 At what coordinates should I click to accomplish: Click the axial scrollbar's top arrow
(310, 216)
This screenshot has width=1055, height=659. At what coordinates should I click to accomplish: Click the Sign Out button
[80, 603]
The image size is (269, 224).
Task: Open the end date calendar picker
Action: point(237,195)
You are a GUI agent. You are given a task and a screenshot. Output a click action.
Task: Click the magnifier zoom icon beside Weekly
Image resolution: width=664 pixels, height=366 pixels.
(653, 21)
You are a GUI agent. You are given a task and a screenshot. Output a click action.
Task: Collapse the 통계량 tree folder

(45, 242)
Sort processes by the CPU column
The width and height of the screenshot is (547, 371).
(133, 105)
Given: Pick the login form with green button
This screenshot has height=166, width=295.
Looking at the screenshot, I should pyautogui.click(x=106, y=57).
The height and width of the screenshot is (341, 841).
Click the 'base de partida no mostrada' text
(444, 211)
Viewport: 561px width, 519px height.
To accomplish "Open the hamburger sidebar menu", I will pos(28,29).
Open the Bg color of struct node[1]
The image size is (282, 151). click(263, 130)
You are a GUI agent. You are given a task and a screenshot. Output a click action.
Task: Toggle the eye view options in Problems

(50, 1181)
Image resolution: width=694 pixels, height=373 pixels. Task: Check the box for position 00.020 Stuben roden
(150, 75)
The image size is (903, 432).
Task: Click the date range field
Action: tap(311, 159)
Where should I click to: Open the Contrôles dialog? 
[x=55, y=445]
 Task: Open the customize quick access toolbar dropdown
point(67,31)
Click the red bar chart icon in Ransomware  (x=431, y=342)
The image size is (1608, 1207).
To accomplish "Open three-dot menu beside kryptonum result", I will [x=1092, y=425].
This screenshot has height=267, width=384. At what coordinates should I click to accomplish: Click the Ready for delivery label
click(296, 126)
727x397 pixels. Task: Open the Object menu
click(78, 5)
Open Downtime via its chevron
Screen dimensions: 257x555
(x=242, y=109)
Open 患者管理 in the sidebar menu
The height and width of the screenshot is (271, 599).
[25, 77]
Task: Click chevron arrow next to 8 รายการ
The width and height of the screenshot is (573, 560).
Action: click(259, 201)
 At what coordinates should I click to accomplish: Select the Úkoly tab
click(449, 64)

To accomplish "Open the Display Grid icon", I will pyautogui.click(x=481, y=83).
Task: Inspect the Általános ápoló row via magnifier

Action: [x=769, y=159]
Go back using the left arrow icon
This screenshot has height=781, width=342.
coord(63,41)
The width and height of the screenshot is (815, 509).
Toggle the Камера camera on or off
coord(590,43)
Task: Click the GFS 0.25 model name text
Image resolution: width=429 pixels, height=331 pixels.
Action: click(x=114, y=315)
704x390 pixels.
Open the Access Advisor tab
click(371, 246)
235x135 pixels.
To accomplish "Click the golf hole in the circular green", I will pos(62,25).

TASK: Copy out, word for word, every line of the material above that contains the word "Open".

ANSWER BELOW:
Task: Open the end date calendar picker
To accomplish "Open the hamburger sidebar menu", I will pos(28,29).
Open the Bg color of struct node[1]
Where should I click to: Open the Contrôles dialog? 
 Task: Open the customize quick access toolbar dropdown
To accomplish "Open three-dot menu beside kryptonum result", I will [x=1092, y=425].
727x397 pixels. Task: Open the Object menu
Open Downtime via its chevron
Open 患者管理 in the sidebar menu
To accomplish "Open the Display Grid icon", I will pyautogui.click(x=481, y=83).
Open the Access Advisor tab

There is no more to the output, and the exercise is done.